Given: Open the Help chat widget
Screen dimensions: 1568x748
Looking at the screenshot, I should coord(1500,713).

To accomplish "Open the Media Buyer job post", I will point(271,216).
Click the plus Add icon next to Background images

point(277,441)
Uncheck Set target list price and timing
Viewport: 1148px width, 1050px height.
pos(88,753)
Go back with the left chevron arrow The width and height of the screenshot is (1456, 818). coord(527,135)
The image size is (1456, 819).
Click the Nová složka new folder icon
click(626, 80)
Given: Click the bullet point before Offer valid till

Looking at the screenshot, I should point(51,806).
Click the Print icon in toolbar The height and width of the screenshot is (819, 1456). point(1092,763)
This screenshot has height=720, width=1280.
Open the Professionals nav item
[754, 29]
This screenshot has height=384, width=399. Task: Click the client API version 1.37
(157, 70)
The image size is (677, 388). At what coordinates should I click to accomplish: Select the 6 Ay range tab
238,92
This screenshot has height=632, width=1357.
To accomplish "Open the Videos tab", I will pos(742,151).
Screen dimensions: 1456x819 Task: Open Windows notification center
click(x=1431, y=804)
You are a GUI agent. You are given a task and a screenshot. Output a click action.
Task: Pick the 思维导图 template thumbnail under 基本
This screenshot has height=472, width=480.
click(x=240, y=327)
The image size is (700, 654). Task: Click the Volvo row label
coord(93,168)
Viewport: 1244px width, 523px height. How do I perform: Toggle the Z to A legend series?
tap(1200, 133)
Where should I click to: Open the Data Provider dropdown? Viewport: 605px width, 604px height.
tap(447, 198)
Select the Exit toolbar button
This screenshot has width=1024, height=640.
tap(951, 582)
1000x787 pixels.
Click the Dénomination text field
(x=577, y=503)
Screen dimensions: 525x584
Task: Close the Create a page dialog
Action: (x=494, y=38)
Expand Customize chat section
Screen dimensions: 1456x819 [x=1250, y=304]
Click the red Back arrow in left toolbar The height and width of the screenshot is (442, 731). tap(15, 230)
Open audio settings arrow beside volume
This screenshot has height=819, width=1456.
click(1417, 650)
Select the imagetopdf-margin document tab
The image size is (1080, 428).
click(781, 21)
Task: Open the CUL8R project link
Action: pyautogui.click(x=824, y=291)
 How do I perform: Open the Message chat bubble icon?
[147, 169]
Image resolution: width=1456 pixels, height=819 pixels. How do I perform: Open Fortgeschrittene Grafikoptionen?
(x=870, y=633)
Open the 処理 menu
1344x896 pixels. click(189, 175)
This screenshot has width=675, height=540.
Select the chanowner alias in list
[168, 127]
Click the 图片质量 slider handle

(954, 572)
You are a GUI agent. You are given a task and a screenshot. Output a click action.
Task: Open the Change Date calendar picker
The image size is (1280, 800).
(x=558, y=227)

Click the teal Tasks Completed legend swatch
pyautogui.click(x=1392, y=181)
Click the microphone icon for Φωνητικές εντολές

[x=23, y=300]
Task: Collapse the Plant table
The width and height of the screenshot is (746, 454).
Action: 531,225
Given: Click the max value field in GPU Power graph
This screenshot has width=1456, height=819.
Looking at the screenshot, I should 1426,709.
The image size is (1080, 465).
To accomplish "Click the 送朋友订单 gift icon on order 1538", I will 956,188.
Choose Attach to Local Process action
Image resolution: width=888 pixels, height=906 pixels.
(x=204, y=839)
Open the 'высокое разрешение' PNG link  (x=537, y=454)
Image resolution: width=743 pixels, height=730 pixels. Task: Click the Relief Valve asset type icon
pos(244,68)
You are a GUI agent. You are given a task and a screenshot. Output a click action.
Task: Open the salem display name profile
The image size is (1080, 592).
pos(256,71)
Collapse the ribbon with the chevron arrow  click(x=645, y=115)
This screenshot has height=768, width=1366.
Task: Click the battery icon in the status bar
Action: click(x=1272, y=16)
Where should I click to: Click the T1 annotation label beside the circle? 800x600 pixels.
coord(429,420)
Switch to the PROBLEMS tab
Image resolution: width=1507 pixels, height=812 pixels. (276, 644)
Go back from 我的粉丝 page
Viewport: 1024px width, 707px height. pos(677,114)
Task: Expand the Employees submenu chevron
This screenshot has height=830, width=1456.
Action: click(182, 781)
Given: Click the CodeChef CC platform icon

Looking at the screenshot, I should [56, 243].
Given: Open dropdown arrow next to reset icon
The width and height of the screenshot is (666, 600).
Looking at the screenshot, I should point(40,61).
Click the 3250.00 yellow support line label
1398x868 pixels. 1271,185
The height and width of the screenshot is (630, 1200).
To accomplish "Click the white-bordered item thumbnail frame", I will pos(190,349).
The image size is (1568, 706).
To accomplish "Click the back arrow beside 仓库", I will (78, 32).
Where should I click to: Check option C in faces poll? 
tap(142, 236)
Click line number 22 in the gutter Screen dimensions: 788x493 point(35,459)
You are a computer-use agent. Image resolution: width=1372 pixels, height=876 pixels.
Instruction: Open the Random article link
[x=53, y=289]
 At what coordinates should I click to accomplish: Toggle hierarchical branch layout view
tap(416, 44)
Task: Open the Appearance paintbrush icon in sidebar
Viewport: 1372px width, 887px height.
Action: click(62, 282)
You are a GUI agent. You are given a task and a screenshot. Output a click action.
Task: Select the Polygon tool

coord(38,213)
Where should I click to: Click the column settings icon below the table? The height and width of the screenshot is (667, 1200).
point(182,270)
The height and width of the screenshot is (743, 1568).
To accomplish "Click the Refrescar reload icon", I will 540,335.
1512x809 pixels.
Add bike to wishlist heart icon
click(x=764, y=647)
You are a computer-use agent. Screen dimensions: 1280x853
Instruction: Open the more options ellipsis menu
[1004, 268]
══════════
> _Task requirements_
Please lay out the items above as a Markdown table with two columns, Row and Line, numbering each line in order and leaving out blank lines.

> _Task solution_
| Row | Line |
|---|---|
| 1 | Given: Open the Help chat widget |
| 2 | Screen dimensions: 1568x748 |
| 3 | Looking at the screenshot, I should coord(1500,713). |
| 4 | To accomplish "Open the Media Buyer job post", I will point(271,216). |
| 5 | Click the plus Add icon next to Background images |
| 6 | point(277,441) |
| 7 | Uncheck Set target list price and timing |
| 8 | Viewport: 1148px width, 1050px height. |
| 9 | pos(88,753) |
| 10 | Go back with the left chevron arrow The width and height of the screenshot is (1456, 818). coord(527,135) |
| 11 | The image size is (1456, 819). |
| 12 | Click the Nová složka new folder icon |
| 13 | click(626, 80) |
| 14 | Given: Click the bullet point before Offer valid till |
| 15 | Looking at the screenshot, I should point(51,806). |
| 16 | Click the Print icon in toolbar The height and width of the screenshot is (819, 1456). point(1092,763) |
| 17 | This screenshot has height=720, width=1280. |
| 18 | Open the Professionals nav item |
| 19 | [754, 29] |
| 20 | This screenshot has height=384, width=399. Task: Click the client API version 1.37 |
| 21 | (157, 70) |
| 22 | The image size is (677, 388). At what coordinates should I click to accomplish: Select the 6 Ay range tab |
| 23 | 238,92 |
| 24 | This screenshot has height=632, width=1357. |
| 25 | To accomplish "Open the Videos tab", I will pos(742,151). |
| 26 | Screen dimensions: 1456x819 Task: Open Windows notification center |
| 27 | click(x=1431, y=804) |
| 28 | You are a GUI agent. You are given a task and a screenshot. Output a click action. |
| 29 | Task: Pick the 思维导图 template thumbnail under 基本 |
| 30 | This screenshot has height=472, width=480. |
| 31 | click(x=240, y=327) |
| 32 | The image size is (700, 654). Task: Click the Volvo row label |
| 33 | coord(93,168) |
| 34 | Viewport: 1244px width, 523px height. How do I perform: Toggle the Z to A legend series? |
| 35 | tap(1200, 133) |
| 36 | Where should I click to: Open the Data Provider dropdown? Viewport: 605px width, 604px height. |
| 37 | tap(447, 198) |
| 38 | Select the Exit toolbar button |
| 39 | This screenshot has width=1024, height=640. |
| 40 | tap(951, 582) |
| 41 | 1000x787 pixels. |
| 42 | Click the Dénomination text field |
| 43 | (x=577, y=503) |
| 44 | Screen dimensions: 525x584 |
| 45 | Task: Close the Create a page dialog |
| 46 | Action: (x=494, y=38) |
| 47 | Expand Customize chat section |
| 48 | Screen dimensions: 1456x819 [x=1250, y=304] |
| 49 | Click the red Back arrow in left toolbar The height and width of the screenshot is (442, 731). tap(15, 230) |
| 50 | Open audio settings arrow beside volume |
| 51 | This screenshot has height=819, width=1456. |
| 52 | click(1417, 650) |
| 53 | Select the imagetopdf-margin document tab |
| 54 | The image size is (1080, 428). |
| 55 | click(781, 21) |
| 56 | Task: Open the CUL8R project link |
| 57 | Action: pyautogui.click(x=824, y=291) |
| 58 |  How do I perform: Open the Message chat bubble icon? |
| 59 | [147, 169] |
| 60 | Image resolution: width=1456 pixels, height=819 pixels. How do I perform: Open Fortgeschrittene Grafikoptionen? |
| 61 | (x=870, y=633) |
| 62 | Open the 処理 menu |
| 63 | 1344x896 pixels. click(189, 175) |
| 64 | This screenshot has width=675, height=540. |
| 65 | Select the chanowner alias in list |
| 66 | [168, 127] |
| 67 | Click the 图片质量 slider handle |
| 68 | (954, 572) |
| 69 | You are a GUI agent. You are given a task and a screenshot. Output a click action. |
| 70 | Task: Open the Change Date calendar picker |
| 71 | The image size is (1280, 800). |
| 72 | (x=558, y=227) |
| 73 | Click the teal Tasks Completed legend swatch |
| 74 | pyautogui.click(x=1392, y=181) |
| 75 | Click the microphone icon for Φωνητικές εντολές |
| 76 | [x=23, y=300] |
| 77 | Task: Collapse the Plant table |
| 78 | The width and height of the screenshot is (746, 454). |
| 79 | Action: 531,225 |
| 80 | Given: Click the max value field in GPU Power graph |
| 81 | This screenshot has width=1456, height=819. |
| 82 | Looking at the screenshot, I should 1426,709. |
| 83 | The image size is (1080, 465). |
| 84 | To accomplish "Click the 送朋友订单 gift icon on order 1538", I will 956,188. |
| 85 | Choose Attach to Local Process action |
| 86 | Image resolution: width=888 pixels, height=906 pixels. |
| 87 | (x=204, y=839) |
| 88 | Open the 'высокое разрешение' PNG link  (x=537, y=454) |
| 89 | Image resolution: width=743 pixels, height=730 pixels. Task: Click the Relief Valve asset type icon |
| 90 | pos(244,68) |
| 91 | You are a GUI agent. You are given a task and a screenshot. Output a click action. |
| 92 | Task: Open the salem display name profile |
| 93 | The image size is (1080, 592). |
| 94 | pos(256,71) |
| 95 | Collapse the ribbon with the chevron arrow  click(x=645, y=115) |
| 96 | This screenshot has height=768, width=1366. |
| 97 | Task: Click the battery icon in the status bar |
| 98 | Action: click(x=1272, y=16) |
| 99 | Where should I click to: Click the T1 annotation label beside the circle? 800x600 pixels. |
| 100 | coord(429,420) |
| 101 | Switch to the PROBLEMS tab |
| 102 | Image resolution: width=1507 pixels, height=812 pixels. (276, 644) |
| 103 | Go back from 我的粉丝 page |
| 104 | Viewport: 1024px width, 707px height. pos(677,114) |
| 105 | Task: Expand the Employees submenu chevron |
| 106 | This screenshot has height=830, width=1456. |
| 107 | Action: click(182, 781) |
| 108 | Given: Click the CodeChef CC platform icon |
| 109 | Looking at the screenshot, I should [56, 243]. |
| 110 | Given: Open dropdown arrow next to reset icon |
| 111 | The width and height of the screenshot is (666, 600). |
| 112 | Looking at the screenshot, I should point(40,61). |
| 113 | Click the 3250.00 yellow support line label |
| 114 | 1398x868 pixels. 1271,185 |
| 115 | The height and width of the screenshot is (630, 1200). |
| 116 | To accomplish "Click the white-bordered item thumbnail frame", I will pos(190,349). |
| 117 | The image size is (1568, 706). |
| 118 | To accomplish "Click the back arrow beside 仓库", I will (78, 32). |
| 119 | Where should I click to: Check option C in faces poll?  |
| 120 | tap(142, 236) |
| 121 | Click line number 22 in the gutter Screen dimensions: 788x493 point(35,459) |
| 122 | You are a computer-use agent. Image resolution: width=1372 pixels, height=876 pixels. |
| 123 | Instruction: Open the Random article link |
| 124 | [x=53, y=289] |
| 125 |  At what coordinates should I click to accomplish: Toggle hierarchical branch layout view |
| 126 | tap(416, 44) |
| 127 | Task: Open the Appearance paintbrush icon in sidebar |
| 128 | Viewport: 1372px width, 887px height. |
| 129 | Action: click(62, 282) |
| 130 | You are a GUI agent. You are given a task and a screenshot. Output a click action. |
| 131 | Task: Select the Polygon tool |
| 132 | coord(38,213) |
| 133 | Where should I click to: Click the column settings icon below the table? The height and width of the screenshot is (667, 1200). |
| 134 | point(182,270) |
| 135 | The height and width of the screenshot is (743, 1568). |
| 136 | To accomplish "Click the Refrescar reload icon", I will 540,335. |
| 137 | 1512x809 pixels. |
| 138 | Add bike to wishlist heart icon |
| 139 | click(x=764, y=647) |
| 140 | You are a computer-use agent. Screen dimensions: 1280x853 |
| 141 | Instruction: Open the more options ellipsis menu |
| 142 | [1004, 268] |